Dans les années 70, on comptait encore trois bars en activité dans le village. Celui des Mariani, créé après la seconde guerre, que l’on appelait le cercle, « Chez Francé », un groupe d’amis qui se réunissaient et qui terminaient leurs soirées après les cartes, avec paghjelle et Chiame e rispondi aux répliques mémorables, un spectacle inoubliable, pour ceux à qui il a été donné d’y assister.

Puis ce fut celui créé par Philippe et Julie Straboni dans les années 60,* plus moderne, avec « machines électroniques », jukebox et baby-foot, qui réunissait tous les âges, surtout des jeunes, et où l’on vit pour la première fois, le sexe féminin faire son entrée dans un bar du village, en tant « qu’ayant droit de plein exercice » pourrait-on dire.

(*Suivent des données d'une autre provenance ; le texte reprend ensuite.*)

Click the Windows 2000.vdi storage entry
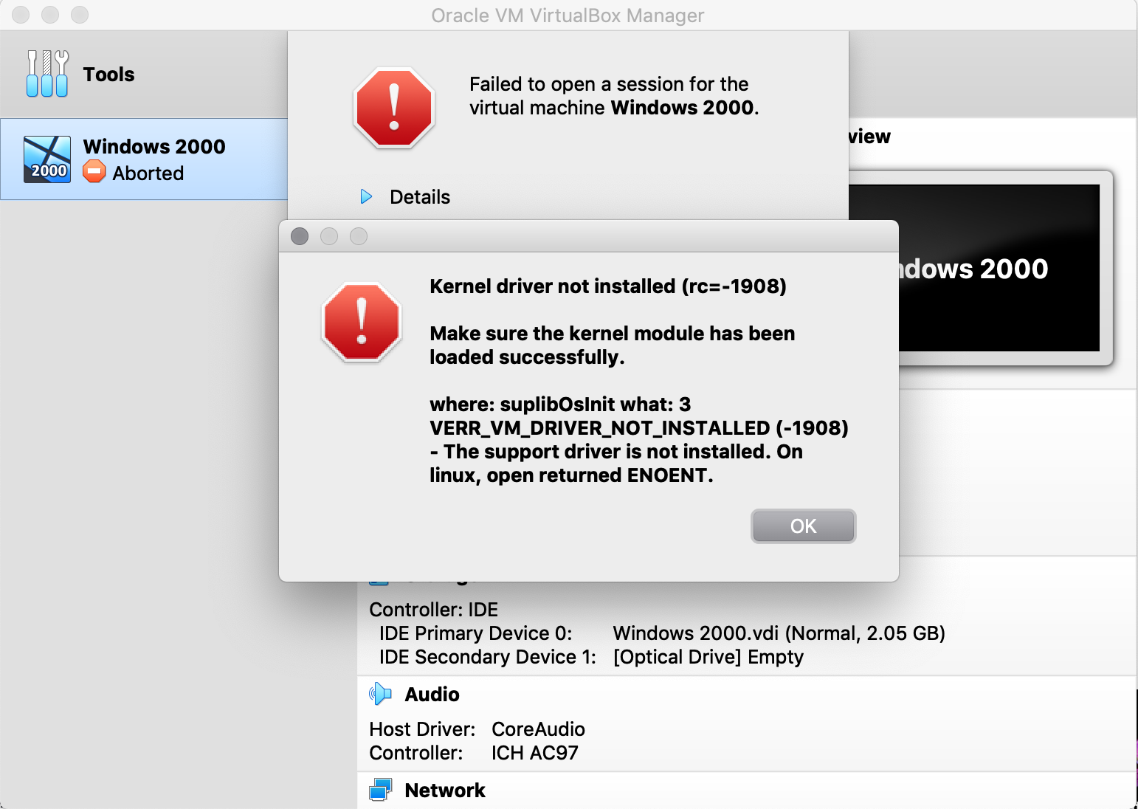The height and width of the screenshot is (809, 1138). (779, 633)
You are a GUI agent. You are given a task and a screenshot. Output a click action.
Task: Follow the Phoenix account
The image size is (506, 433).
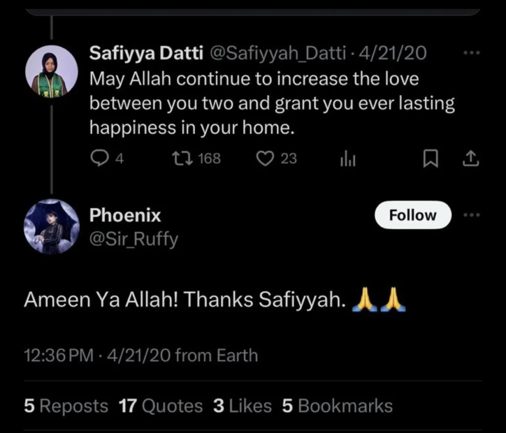click(413, 215)
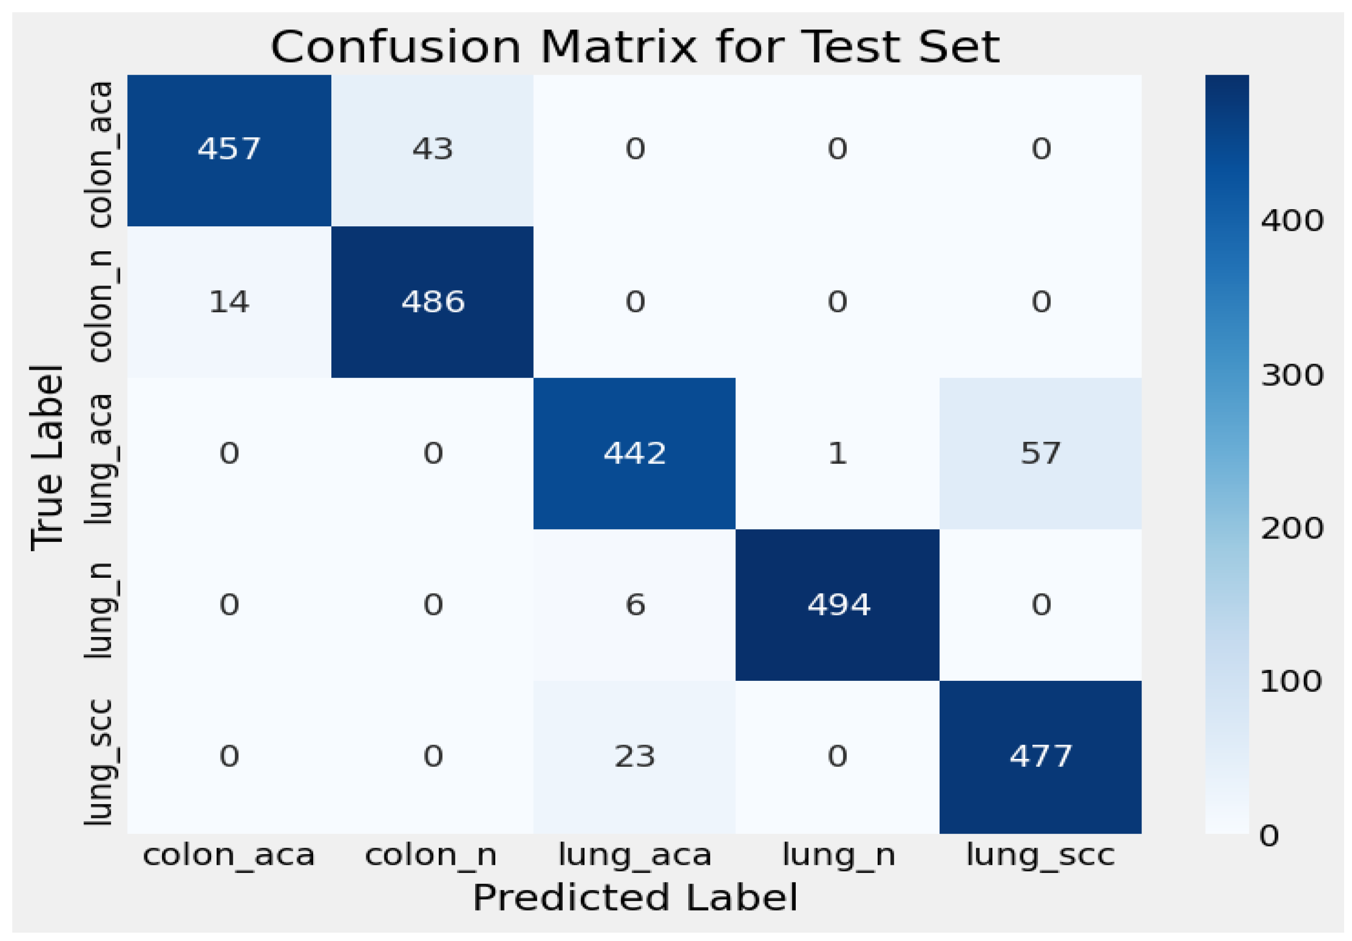This screenshot has height=941, width=1352.
Task: Click the 200 tick on the colorbar
Action: [x=1292, y=529]
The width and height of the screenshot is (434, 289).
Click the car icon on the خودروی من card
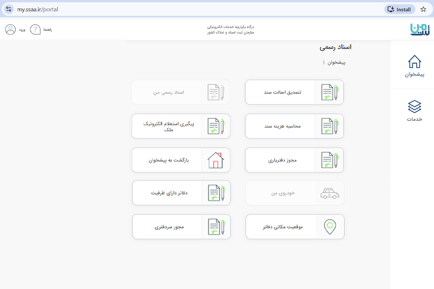[330, 193]
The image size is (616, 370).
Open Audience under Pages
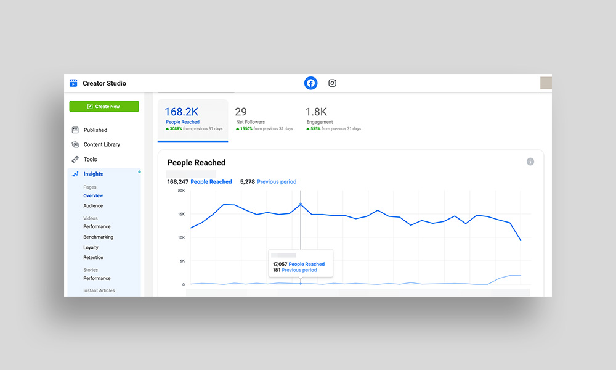point(93,206)
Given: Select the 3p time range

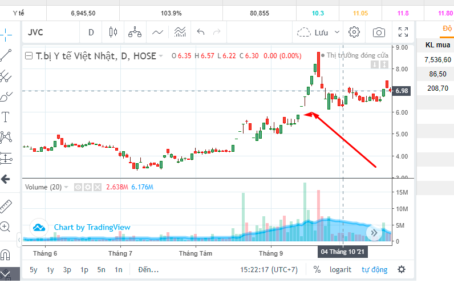Looking at the screenshot, I should (67, 270).
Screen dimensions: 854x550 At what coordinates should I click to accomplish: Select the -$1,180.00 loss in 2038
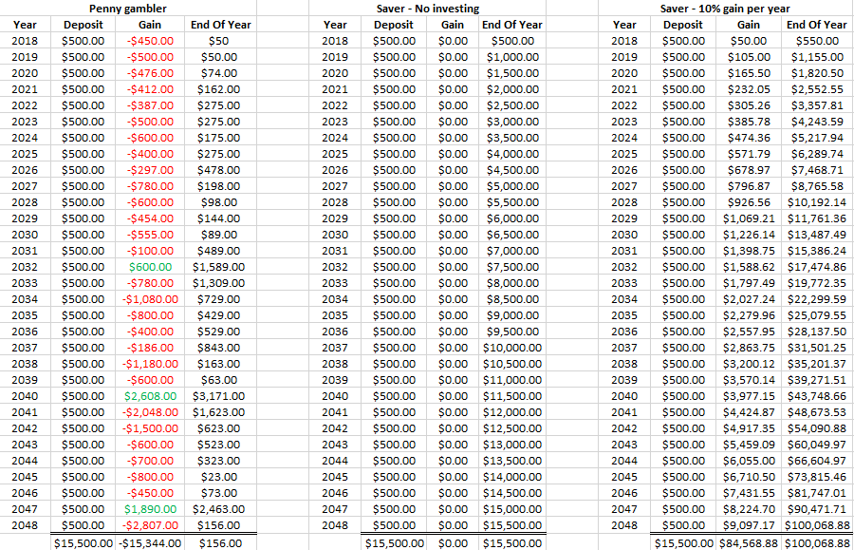pyautogui.click(x=149, y=363)
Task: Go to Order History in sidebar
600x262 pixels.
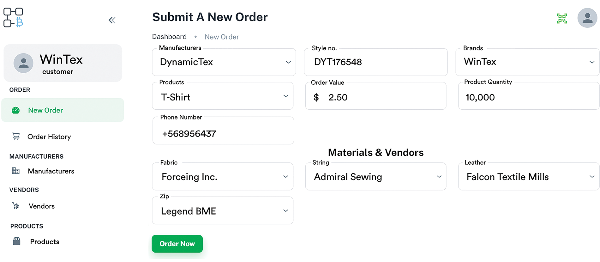Action: point(49,137)
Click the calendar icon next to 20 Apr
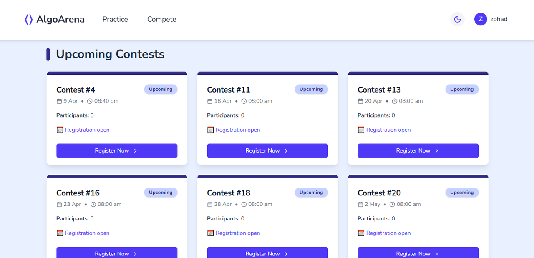534x258 pixels. click(x=360, y=101)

In i tempi, Il y en eut jusqu’à cinq en même temps à Pietra, ce qui  permettait de se retrouver par affinités, ou plus simplement selon la situation géographique, ce  qui avait peut-être l’inconvénient de cristalliser les différences qui pouvaient exister. 

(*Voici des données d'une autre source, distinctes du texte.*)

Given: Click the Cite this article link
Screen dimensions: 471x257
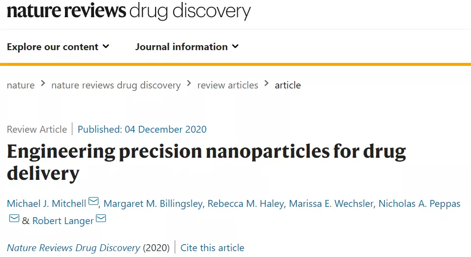Looking at the screenshot, I should coord(212,248).
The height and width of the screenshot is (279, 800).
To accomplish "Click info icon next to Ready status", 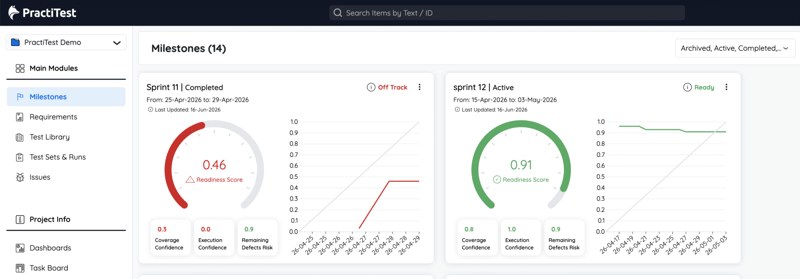I will coord(688,87).
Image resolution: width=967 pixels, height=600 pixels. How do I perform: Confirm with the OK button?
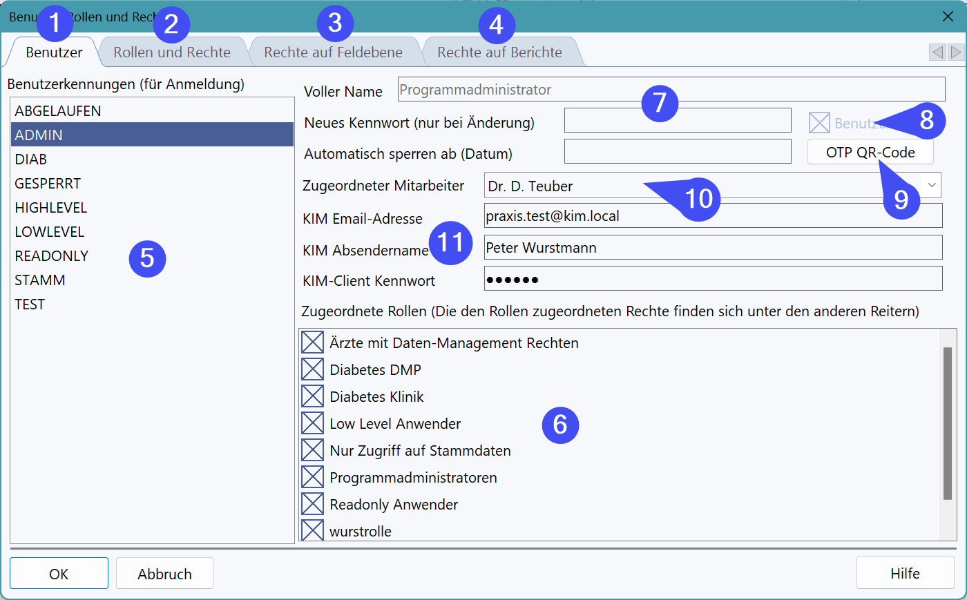click(x=59, y=574)
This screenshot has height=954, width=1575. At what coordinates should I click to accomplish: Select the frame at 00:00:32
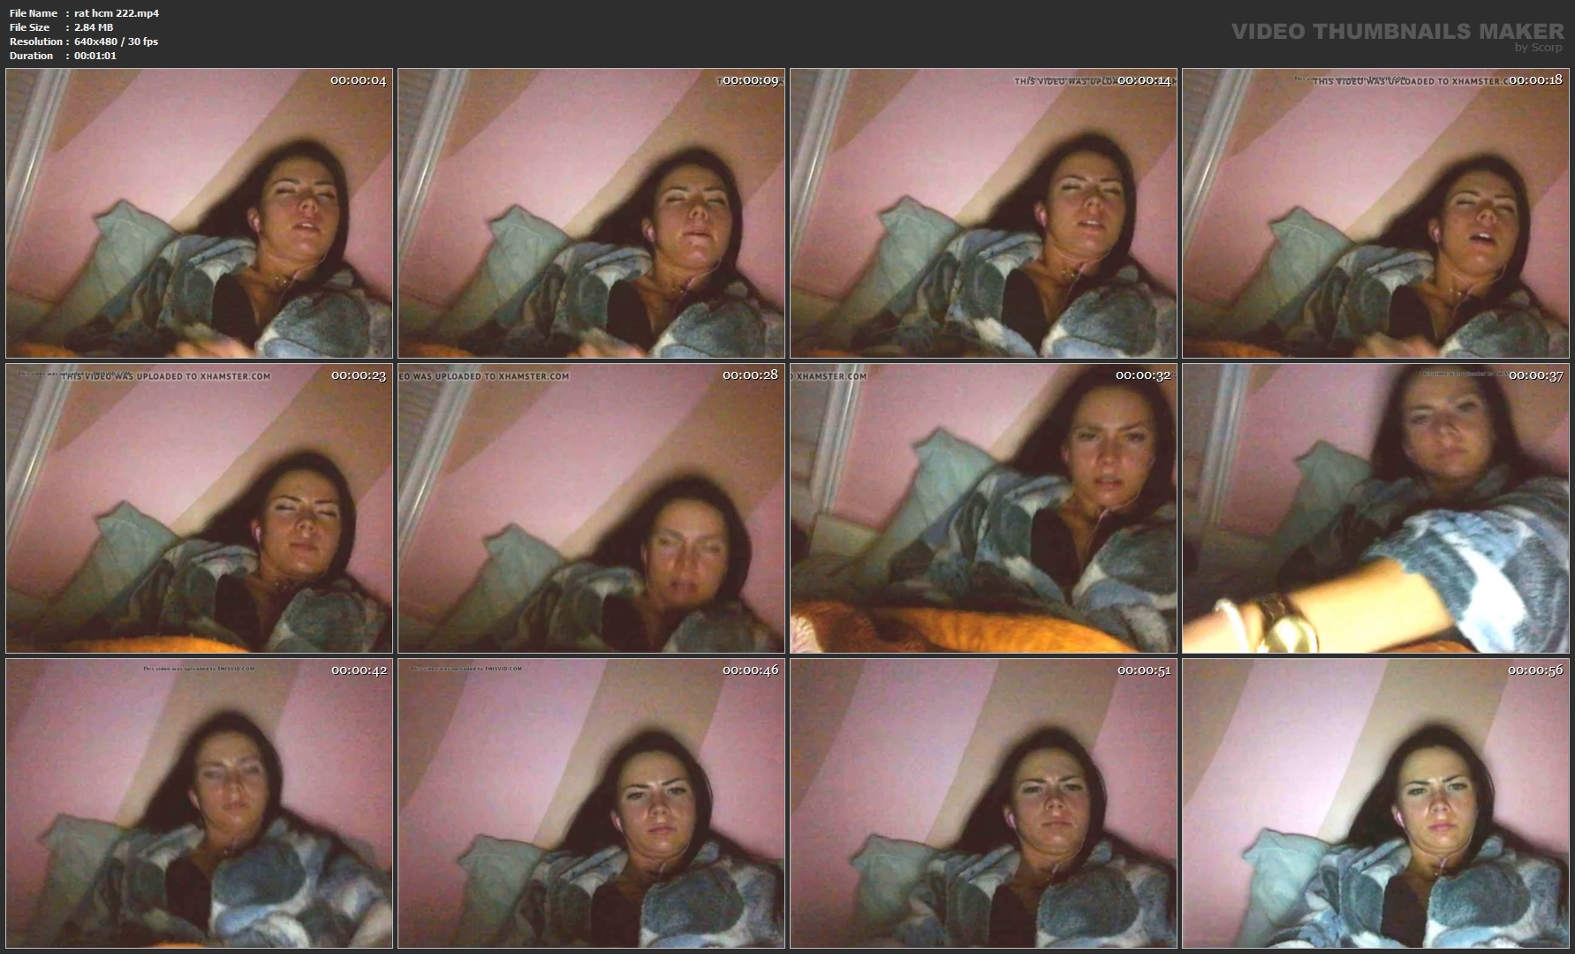983,508
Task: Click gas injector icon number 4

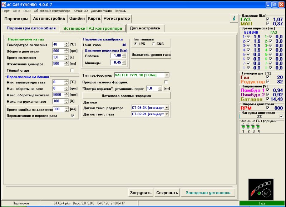Action: [x=258, y=126]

Un bar dans le village est un privilège que l’on trouve de plus en plus rarement dans nos communes de l’intérieur, un avantage dont nous sommes parmi les heureux bénéficiaires et qu’il nous faut préserver.

Outre sa fonction principale qui est la consommation, à Pietra on y fait du pain et on y assure sur commande, ou à l’occasion de certaines soirées, une restauration familiale.

Mais c’est bien plus que cela. Dans un village de montagne, un peu isolé des centres urbains, le bar a une fonction secondaire aux aspects multiples, qui est essentielle.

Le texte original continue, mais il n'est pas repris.